Paylaş
Oysa iklim değişikliği şimdi burada.
Karadan ayağı kesilen sadece kutuptaki ayı değil. Son selde otobüs duraklarının tepesine çıkan ayı değil, biz İstanbullulardık.
İTÜ Meteoroloji Mühendisliği Bölümü Öğretim Üyesi Prof. Dr. Mikdat Kadıoğlu başkanlığındaki ekibin, Türkiye Gıda ve İçecek Sanayisi Dernekleri Federasyonu (TGDF) için hazırladığı ‘Türkiye’de İklim Değişikliği ve Tarımda Sürdürülebilirlik’ raporunu anlatmaya bu örnekle başladı.
İklim değişikliğinin etkileri açısından Türkiye, Avrasya’daki en kırılgan 3’üncü ülke. “Bize bir şey olmaz abi” değil yani.
“İklim değişikliğine bir kalkınma sorunu, yoksulluk tuzağı olarak bakmamız gerek” diyor Kadıoğlu. Malum gelişmiş ülkeler iklim değişikliğine adapte olup gelişmesini sürdürürken, kalkınmakta olan ülkeler toplumun refahına harcayacakları parayı afet nedenli yıkımlara harcadığından bir türlü kalkınamıyor. Biz de iklim değişikliğini bir kalkınma sorunu olarak ele almazsak önümüzdeki yıllarda özellikle gıda sektöründe büyük sıkıntı yaşayacağız.
SUSUZ KONYA’DA AŞIRI SU İSTEYEN BİTKİ EKİLİYOR
Türkiye’de Ege, Akdeniz ve Güneydoğu Anadolu Bölgesi’nde sıcaklık 4-7 derece artacak. Bu da bize afet olarak geri dönecek. Sigorta şirketlerinin artık meteoroloji mühendisi çalıştırmaya başlamasından anlayın vaziyeti.
“ ‘Tropik iklime giriyoruz’ diyorlar. Keşke tropik iklim olsa! Biz güneydeki ülkelere benzeyeceğiz, çölleşeceğiz” diyor Kadıoğlu.
Çocuklukta ezberlediğimiz “Yazları sıcak ve kurak, kışları ılık ve yağışlı” tekerlememiz bile bozuluyor, Türkiye çölleşiyor.
Konya’da bugün aşırı su isteyen yonca ve şekerpancarı bile ekiliyor. Oysa burada su yok. 2070’te Konya’da baharda hiç yağmur yağmayacak. Yani bırakın yoncayı, kuru buğday tarımı bile sıkıntılı olacak. Şekerpancarı yatırımlarına ne olacak?

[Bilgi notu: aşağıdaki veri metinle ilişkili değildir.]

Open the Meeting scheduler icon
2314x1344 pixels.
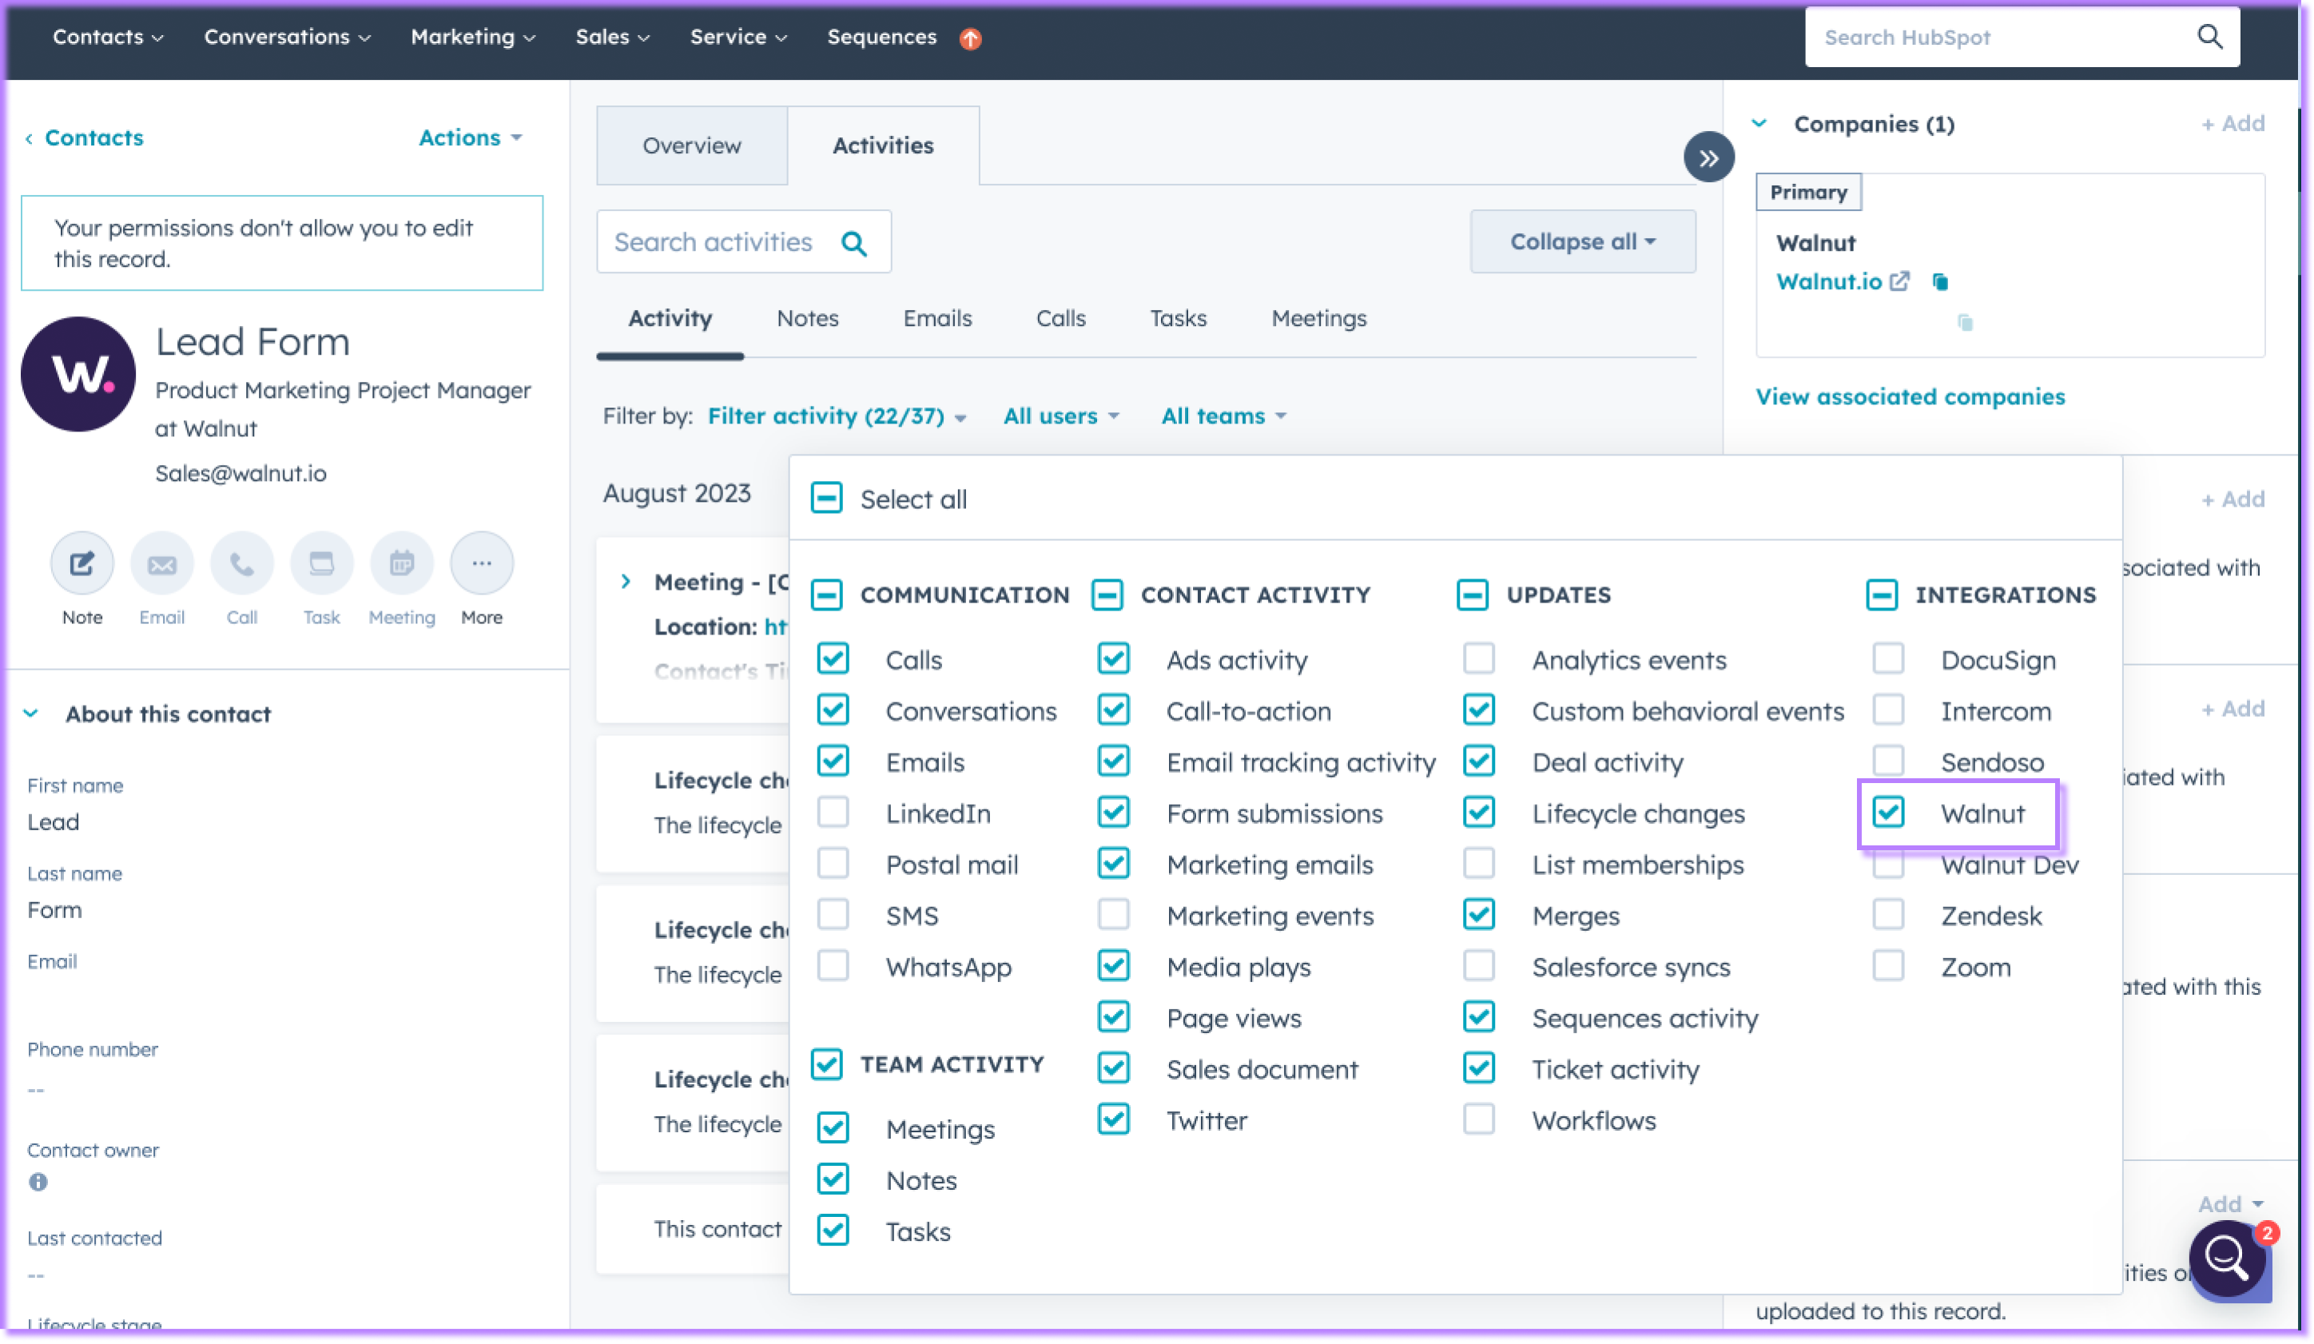[x=401, y=563]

Mısırın çokça yetiştiği Güneydoğu Anadolu Bölgesi’nde yağışlar çok azalacak ve sulama öne geçecek. Su olmayan yerde çok su kullanan ürün yetiştirilir mi?

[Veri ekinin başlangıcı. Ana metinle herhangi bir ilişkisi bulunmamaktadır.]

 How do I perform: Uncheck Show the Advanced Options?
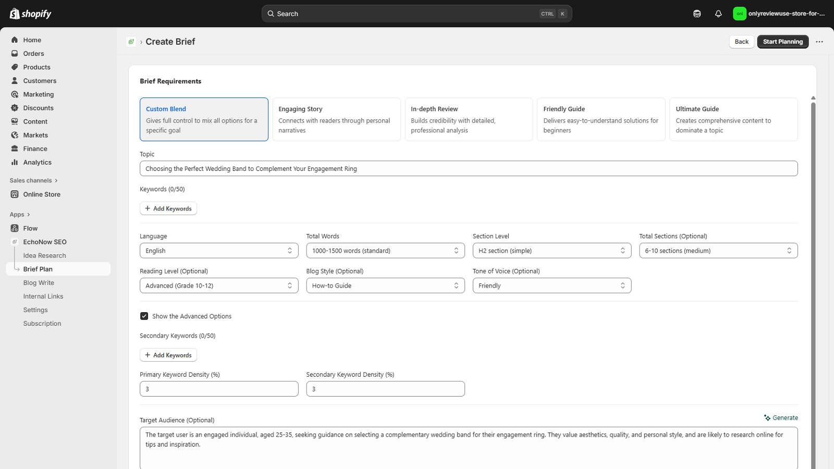click(144, 316)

Tarım üretim havzalarını iklim değişikliğinin etkilerini de hesaba katıp belirlememiz gerek ki doğru tarım politikaları geliştirelim, doğru hedefler ve rakamlar koyalım.
Mesela Uganda, gelecekte kahve üretilebilecek yerleri şimdiden korumaya aldı; buralara bina, tesis yapmak yasak. Bizim de ileride tarım yapılabilecek bölgelerimizi sanayi veya yerleşim için kullanmamamız gerekiyor. Uganda yapıyorsa biz de yaparız.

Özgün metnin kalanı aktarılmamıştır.